Consigna 1: Reproduce sin cambios las entradas, desde la línea que contiene "Open /golf-sign-up-2/ page" hasta el final de las entradas, ambos extremos incluidos.

Texto proporcionado:
● ● ● ● ●

Al mismo tiempo, como « documento histórico », y liberado de las trabas impuestas por la mera diferenciación entre objetividad y subjetividad, se yergue como espejo en el que mirarse, como fiero aumento de los defectos encontrados en los distintos agentes sociales.
Por otra parte, en los últimos años está cobrando cada vez más importancia la utilización del cine y otros medios audiovisuales en todos los ámbitos de estudio relacionados con las ciencias sociales. El cine, como elemento artístico testimonial de la realidad circundante, se convierte en un fiel reflejo de la sociedad en la que nace y en una imagen de identidad de los individuos a los que representa. En este contexto, tras el impacto del film de Luis Buñuel Los olvidados (1950), sobre la juventud de los extrarradios mexicanos, son muchas las producciones latinoamericanas destinadas a ésta y otras temáticas semejantes en el tiempo más reciente.
Películas que trasladan sus cámaras a las zonas reales donde surge el conflicto y que emergen, más allá de sus características artísticas o comerciales, como testimonios y ensayos antropológicos en los que realidad y ficción caminan de la mano, se mezclan y confunden.

● ● ● ● ●

Fragmentos de entradas:
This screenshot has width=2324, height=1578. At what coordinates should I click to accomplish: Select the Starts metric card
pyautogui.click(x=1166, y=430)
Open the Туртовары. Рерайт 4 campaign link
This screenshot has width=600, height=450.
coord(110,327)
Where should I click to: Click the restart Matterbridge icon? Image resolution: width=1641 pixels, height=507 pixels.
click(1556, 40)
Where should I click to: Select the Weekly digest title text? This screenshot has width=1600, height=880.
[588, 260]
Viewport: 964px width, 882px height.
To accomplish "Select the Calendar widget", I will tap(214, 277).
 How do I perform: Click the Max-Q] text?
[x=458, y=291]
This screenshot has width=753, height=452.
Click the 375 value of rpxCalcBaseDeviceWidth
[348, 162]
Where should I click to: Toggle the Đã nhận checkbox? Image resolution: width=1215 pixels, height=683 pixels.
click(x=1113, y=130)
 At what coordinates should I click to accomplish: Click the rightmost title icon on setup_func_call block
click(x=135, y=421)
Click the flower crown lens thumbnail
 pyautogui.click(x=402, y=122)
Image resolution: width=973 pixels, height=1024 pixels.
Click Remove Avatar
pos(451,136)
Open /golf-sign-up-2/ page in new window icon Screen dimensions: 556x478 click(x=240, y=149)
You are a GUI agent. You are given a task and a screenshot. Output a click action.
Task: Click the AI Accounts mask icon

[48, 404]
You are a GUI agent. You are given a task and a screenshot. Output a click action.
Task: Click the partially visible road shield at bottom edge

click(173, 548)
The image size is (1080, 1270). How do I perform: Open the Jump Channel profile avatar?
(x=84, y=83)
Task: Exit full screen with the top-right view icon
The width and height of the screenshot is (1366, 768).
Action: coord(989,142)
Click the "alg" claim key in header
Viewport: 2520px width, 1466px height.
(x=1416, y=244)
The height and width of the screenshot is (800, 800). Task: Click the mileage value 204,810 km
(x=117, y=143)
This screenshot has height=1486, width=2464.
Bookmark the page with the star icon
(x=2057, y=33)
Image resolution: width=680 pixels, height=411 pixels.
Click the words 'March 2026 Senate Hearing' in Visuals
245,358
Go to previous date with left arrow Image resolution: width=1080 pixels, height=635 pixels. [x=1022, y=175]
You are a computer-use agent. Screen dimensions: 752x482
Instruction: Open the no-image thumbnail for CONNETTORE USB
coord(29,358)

● ● ● ● ●

Consigna 2: Sigue escribiendo el texto sobre el cine como testimonio de la sociedad a partir de su última oración.

Resultado del ejercicio 1:
Open /golf-sign-up-2/ page in new window icon Screen dimensions: 556x478 click(x=240, y=149)
You are a GUI agent. You are given a task and a screenshot. Output a click action.
Task: Click the AI Accounts mask icon

[48, 404]
You are a GUI agent. You are given a task and a screenshot. Output a click action.
Task: Click the partially visible road shield at bottom edge

click(173, 548)
The image size is (1080, 1270). How do I perform: Open the Jump Channel profile avatar?
(x=84, y=83)
Task: Exit full screen with the top-right view icon
The width and height of the screenshot is (1366, 768).
Action: coord(989,142)
Click the "alg" claim key in header
Viewport: 2520px width, 1466px height.
(x=1416, y=244)
The height and width of the screenshot is (800, 800). Task: Click the mileage value 204,810 km
(x=117, y=143)
This screenshot has height=1486, width=2464.
Bookmark the page with the star icon
(x=2057, y=33)
Image resolution: width=680 pixels, height=411 pixels.
Click the words 'March 2026 Senate Hearing' in Visuals
245,358
Go to previous date with left arrow Image resolution: width=1080 pixels, height=635 pixels. [x=1022, y=175]
You are a computer-use agent. Screen dimensions: 752x482
Instruction: Open the no-image thumbnail for CONNETTORE USB
coord(29,358)

Resultado del ejercicio 2:
LOS OLVIDADOS
Una frase nos pone sobre aviso ante lo que vamos a ver : « Esta película está basada íntegramente en hechos de la vida real y todos sus personajes son auténticos ». Tras este texto introductorio, una voz en off nos acompaña mientras observamos la bahía neoyorquina, un barrido vertical de la majestuosa Torre Eiffel, y una preciosa vista del Támesis londinense :
« Las grandes ciudades modernas, Nueva York, París, Londres, esconden tras sus magníficos edificios hogares de miseria que albergan niños malnutridos, sin higiene, sin escuela, semillero de futuros delincuentes ».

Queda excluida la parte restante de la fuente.